▶ _Data supplied_

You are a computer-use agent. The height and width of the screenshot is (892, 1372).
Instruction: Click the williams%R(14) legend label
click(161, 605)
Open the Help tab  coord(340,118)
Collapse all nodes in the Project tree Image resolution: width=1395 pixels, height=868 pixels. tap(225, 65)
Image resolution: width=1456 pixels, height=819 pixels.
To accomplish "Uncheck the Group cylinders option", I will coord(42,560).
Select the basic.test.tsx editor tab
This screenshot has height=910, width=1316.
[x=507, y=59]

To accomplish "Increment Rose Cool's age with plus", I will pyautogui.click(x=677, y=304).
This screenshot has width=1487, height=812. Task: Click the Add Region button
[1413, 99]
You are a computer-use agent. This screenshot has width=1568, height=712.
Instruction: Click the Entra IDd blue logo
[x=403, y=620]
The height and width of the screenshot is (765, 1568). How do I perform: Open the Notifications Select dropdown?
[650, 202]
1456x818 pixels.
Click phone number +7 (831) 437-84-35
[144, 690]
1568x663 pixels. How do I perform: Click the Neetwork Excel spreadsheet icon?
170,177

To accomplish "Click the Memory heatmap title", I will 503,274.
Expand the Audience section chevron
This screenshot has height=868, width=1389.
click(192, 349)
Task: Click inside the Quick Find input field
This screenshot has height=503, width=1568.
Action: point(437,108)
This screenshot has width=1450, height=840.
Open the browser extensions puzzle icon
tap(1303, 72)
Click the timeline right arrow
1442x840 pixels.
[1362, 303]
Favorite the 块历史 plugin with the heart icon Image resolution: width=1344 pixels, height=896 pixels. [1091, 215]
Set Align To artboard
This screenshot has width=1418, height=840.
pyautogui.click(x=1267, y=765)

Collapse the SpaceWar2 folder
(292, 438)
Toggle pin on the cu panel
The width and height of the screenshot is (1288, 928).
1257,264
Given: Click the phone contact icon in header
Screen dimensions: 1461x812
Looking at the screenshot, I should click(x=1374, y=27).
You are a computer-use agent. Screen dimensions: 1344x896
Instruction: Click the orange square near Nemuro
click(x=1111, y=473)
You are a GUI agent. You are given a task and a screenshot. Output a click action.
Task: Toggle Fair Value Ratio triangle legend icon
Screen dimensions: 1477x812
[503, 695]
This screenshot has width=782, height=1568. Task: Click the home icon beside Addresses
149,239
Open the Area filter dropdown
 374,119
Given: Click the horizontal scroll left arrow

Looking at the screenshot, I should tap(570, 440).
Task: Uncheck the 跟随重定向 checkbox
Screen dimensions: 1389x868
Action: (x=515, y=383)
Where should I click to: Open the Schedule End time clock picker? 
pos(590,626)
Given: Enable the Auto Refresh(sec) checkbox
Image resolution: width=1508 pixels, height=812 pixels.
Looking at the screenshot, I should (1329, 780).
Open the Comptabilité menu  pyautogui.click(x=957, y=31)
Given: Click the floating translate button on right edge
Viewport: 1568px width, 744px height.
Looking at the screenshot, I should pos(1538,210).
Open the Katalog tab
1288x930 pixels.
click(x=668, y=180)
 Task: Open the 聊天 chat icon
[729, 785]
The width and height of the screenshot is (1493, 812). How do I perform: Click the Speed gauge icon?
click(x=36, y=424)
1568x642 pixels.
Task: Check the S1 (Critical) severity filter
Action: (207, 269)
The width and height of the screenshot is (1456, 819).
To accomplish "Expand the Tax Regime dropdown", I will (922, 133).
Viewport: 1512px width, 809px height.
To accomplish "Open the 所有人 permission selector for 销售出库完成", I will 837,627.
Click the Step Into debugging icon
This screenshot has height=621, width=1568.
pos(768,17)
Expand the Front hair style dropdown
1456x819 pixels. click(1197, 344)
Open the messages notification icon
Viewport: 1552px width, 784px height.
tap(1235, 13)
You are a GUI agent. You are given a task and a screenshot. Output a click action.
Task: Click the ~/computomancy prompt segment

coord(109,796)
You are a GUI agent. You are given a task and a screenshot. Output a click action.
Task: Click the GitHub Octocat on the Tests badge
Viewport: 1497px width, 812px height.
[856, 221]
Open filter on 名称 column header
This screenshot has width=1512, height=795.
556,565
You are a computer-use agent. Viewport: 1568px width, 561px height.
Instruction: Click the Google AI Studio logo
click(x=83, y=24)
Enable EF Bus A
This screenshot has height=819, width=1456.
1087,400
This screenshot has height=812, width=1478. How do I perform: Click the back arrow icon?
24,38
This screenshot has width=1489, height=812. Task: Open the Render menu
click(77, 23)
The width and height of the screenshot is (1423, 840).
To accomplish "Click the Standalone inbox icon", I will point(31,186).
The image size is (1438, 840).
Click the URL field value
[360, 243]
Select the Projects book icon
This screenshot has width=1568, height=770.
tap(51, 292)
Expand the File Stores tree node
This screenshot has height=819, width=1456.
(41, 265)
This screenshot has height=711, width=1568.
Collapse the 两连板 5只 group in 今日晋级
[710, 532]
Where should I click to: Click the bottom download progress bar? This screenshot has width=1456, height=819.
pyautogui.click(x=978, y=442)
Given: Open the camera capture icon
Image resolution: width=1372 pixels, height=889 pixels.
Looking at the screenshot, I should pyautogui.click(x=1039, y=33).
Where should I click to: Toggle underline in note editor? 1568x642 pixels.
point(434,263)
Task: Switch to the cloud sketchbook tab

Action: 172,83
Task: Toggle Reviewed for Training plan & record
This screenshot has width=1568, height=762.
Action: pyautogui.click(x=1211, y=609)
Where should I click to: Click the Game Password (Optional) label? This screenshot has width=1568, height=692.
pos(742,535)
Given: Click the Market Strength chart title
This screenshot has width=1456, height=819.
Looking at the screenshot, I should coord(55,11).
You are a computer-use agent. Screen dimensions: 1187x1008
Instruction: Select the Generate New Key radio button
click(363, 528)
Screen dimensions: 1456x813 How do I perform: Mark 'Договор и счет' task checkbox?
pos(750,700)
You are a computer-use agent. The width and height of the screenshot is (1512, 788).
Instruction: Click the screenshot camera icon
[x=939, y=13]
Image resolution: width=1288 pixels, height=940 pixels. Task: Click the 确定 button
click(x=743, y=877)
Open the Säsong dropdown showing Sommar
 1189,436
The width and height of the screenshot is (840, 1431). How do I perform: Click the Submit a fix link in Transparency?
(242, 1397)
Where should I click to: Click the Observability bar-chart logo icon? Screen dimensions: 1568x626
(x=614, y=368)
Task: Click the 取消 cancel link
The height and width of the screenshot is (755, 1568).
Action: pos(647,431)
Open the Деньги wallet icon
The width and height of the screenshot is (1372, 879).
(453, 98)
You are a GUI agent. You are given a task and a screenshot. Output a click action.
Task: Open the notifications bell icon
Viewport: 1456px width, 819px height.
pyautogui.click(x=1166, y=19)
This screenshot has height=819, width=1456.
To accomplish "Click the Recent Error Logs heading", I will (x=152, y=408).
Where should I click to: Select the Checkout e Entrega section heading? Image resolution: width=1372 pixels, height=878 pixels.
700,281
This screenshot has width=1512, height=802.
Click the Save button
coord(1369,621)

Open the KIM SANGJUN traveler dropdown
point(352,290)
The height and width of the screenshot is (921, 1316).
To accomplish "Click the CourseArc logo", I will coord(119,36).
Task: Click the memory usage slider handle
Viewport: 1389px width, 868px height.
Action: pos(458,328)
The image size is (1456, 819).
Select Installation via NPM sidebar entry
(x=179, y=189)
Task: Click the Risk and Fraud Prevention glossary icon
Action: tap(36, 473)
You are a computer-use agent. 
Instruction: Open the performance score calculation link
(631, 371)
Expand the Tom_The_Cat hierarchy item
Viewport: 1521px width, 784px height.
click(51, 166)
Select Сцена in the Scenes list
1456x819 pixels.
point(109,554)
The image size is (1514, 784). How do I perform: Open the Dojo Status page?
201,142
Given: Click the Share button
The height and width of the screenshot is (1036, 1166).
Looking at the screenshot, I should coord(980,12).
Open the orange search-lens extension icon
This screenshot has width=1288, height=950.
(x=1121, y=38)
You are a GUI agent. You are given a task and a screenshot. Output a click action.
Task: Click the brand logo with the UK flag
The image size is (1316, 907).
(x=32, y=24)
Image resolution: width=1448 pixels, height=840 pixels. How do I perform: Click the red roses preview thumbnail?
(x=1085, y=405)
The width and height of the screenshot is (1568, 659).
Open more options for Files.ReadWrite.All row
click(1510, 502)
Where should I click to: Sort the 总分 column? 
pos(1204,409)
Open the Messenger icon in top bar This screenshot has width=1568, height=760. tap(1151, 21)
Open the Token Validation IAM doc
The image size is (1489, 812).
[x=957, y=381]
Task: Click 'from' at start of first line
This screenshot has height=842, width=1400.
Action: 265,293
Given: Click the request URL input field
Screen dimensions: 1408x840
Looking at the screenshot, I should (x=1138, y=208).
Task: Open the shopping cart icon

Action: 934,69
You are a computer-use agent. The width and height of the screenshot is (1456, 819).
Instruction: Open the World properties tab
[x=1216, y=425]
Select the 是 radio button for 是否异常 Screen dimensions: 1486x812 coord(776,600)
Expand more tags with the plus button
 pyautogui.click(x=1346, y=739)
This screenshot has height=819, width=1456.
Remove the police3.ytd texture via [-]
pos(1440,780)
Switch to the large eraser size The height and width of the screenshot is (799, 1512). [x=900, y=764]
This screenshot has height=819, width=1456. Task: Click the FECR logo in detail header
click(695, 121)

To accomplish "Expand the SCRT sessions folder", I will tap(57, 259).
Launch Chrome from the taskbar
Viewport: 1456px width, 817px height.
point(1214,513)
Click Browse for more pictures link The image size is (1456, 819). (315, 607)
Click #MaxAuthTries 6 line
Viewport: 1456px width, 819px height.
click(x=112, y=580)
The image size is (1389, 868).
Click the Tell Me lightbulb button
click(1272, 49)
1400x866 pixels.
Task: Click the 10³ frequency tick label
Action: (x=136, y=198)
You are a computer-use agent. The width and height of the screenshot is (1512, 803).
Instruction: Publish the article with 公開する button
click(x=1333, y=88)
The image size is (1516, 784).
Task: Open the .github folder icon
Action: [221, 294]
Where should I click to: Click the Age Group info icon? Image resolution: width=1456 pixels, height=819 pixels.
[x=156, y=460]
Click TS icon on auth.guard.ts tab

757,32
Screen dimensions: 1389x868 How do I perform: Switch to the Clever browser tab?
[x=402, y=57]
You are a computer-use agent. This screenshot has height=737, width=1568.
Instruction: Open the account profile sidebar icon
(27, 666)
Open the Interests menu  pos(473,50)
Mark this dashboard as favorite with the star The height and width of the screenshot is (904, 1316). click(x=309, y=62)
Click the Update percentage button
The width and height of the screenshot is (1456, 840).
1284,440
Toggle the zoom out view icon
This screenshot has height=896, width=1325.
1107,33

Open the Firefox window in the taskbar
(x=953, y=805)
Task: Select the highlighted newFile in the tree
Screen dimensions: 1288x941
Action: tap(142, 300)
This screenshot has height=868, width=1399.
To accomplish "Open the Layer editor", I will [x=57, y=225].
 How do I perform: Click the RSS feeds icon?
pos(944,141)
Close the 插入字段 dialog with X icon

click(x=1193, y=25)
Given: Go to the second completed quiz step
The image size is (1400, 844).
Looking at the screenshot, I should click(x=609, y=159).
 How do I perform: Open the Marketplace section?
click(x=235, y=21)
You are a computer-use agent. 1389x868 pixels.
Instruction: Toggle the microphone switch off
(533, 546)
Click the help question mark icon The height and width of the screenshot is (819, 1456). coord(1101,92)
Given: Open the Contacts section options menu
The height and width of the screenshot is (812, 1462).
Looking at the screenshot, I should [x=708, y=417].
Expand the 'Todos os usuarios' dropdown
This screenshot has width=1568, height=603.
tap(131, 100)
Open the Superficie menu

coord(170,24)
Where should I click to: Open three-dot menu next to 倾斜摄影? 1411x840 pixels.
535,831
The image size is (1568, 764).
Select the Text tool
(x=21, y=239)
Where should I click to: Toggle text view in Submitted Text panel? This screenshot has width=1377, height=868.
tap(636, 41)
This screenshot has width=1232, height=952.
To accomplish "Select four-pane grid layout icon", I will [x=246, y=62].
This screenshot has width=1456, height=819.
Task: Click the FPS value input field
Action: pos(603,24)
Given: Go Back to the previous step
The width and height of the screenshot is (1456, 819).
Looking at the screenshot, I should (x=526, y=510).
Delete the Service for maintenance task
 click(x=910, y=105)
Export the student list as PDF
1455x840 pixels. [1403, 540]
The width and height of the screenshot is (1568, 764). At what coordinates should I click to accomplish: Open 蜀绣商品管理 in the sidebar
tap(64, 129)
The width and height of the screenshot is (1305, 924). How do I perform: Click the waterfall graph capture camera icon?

▶ _Instructions for the task_
Above are the records. Copy every line in them holding "Uncheck".

▶ _Exercise response_
To accomplish "Uncheck the Group cylinders option", I will coord(42,560).
Task: Uncheck the 跟随重定向 checkbox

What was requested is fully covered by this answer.